In the meantime, here at home, I was lucky to make a trip to the surf and get in on the bull red run at its peak. This only happens once per year as the mature reds stage in the surf and nearshore gulf for spawning. The best action usually occurs in a rather narrow window, so you have to be there when it is happening or wait until the next year. Naturally, I do my best not to miss it. Being a kayak fisherman, I prefer to wait for calm surf days, which makes the timing of the trip doubly difficult. Taking a kayak into rough surf can be a recipe for losing gear, or worse. I’ve learned to wait it out and considered myself lucky when it all came together.
I called around to several kayak fishing buddies to see if anyone was interested in making a surf trip. Brice and Tony said they were in but all the others declined. The three of us formed a plan and decided to meet at the beachfront around daylight. Along the way I stopped and bought a dozen fresh-dead mullet, a few extra sand weights, and new hooks.
As I pulled off the road I was greeted with calm seas and my buddies waiting on me. We unloaded quickly, got rigged up, and made our way out. Brice brought along two-way radios that made communication between the members of the group easy.
I paddled out about 300 yards and Brice went 75 yards beyond me. Tony elected to stay closer to shore and slow troll a mullet to see what he could find with that method. It didn’t take long for him and we could see in the distance, his rod bowed and being dragged around by a strong fish. Tony hooked up again shortly thereafter while Brice and I got into a double hookup a few minutes later. These were all very large fish, exactly what we came for! Quick photos were snapped and all the fish went back to continue their spawning activities.

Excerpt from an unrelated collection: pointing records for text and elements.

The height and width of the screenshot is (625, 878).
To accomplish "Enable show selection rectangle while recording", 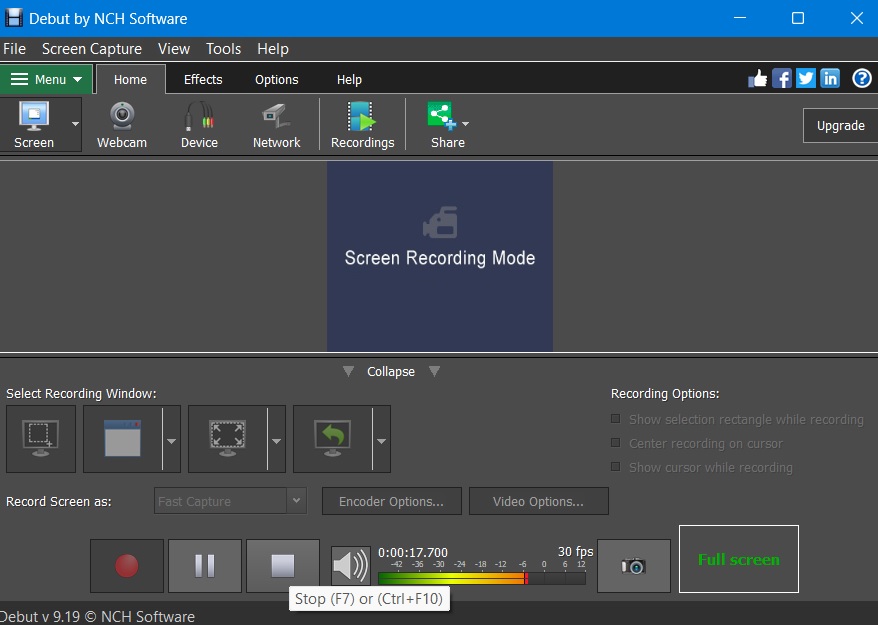I will click(x=616, y=420).
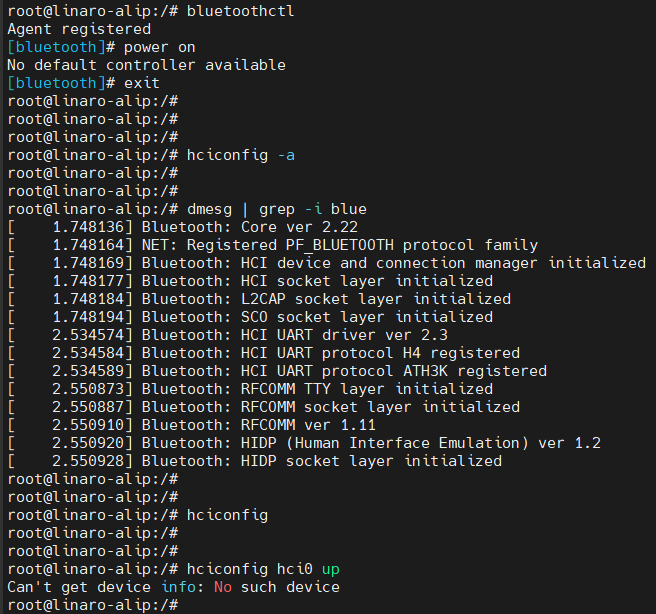The height and width of the screenshot is (614, 656).
Task: Click 'Bluetooth: Core ver 2.22' log line
Action: pos(182,227)

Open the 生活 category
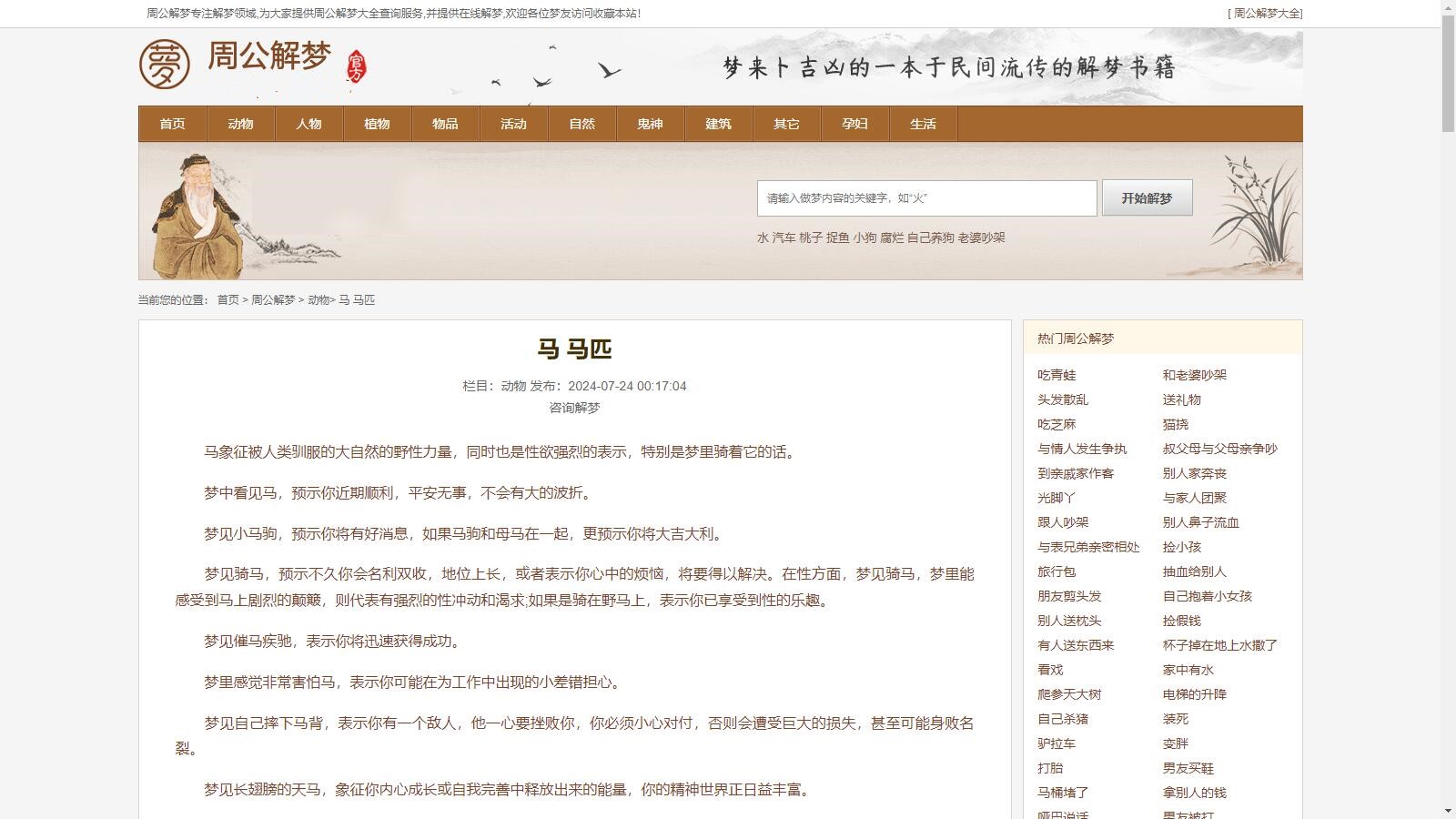click(x=923, y=124)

We replayed that scene for most of the morning and decided to call it a day just before noon. We landed a total of eight bull reds and a nice blacktip shark. The only casualty we had was one of Tony’s rods that got jerked into the water by a fish after the butt section broke while in the holder. I guess incidents like this are to be expected when you play with big fish. I only got one morning to chase the bulls but it was enough to get my fix until next year.
Here recently, I was also able to squeeze in another day of fishing for a few hours before heading to work. One of my favorite things to do is catching redfish after the water drops from a cold front. I kept an eye on the weather and bided my time for a mid-week opportunity to beat the weekend crowds. I finally was able to pick my day and headed to a set of flats I usually only fish this time of year. I tied on a Z-Man Chatterbait and stood up in the boat hoping to spot cruising or feeding fish. It didn’t take long and I had a nice fish coming directly at me. I pitched just in front of the fish, fluttered the Chatterbait, and the fight was on. I got her to the boat and couldn’t be any more excited since that was the first fish I have caught in several weeks. A couple quick photos and she was back on her way.
I continued across the flat and caught fish after fish on the Chatterbait. An amazing productive lure. I personally like throwing it this time of year because the water tends to be dirtier with the larger tide swings and the extra vibration helps the fish find it a little easier. Anyways, I made my way back and saw plenty of fish along the way, and even got to take a couple for dinner. I couldn’t have asked for a better two-hour trip.
Even though I didn’t get to fish as often as I wanted, I would say this has been an incredible year of fishing overall and I am thankful for the opportunities I was able to enjoy. Here lately, things are looking up for our local fishery on Sabine Lake with the trout population trying to bounce back. Hurricane Harvey dealt our fishery a cruel blow and trout have been nearly nonexistent ever since. I spent two nights on a buddy’s lighted pier this summer and we caught more 10-12” trout than I have ever seen. We only managed a handful of keepers but it was a reassurance of what we all hope lies ahead.Merry Christmas, and take advantage of every fishing opportunity that comes your way in the New Year!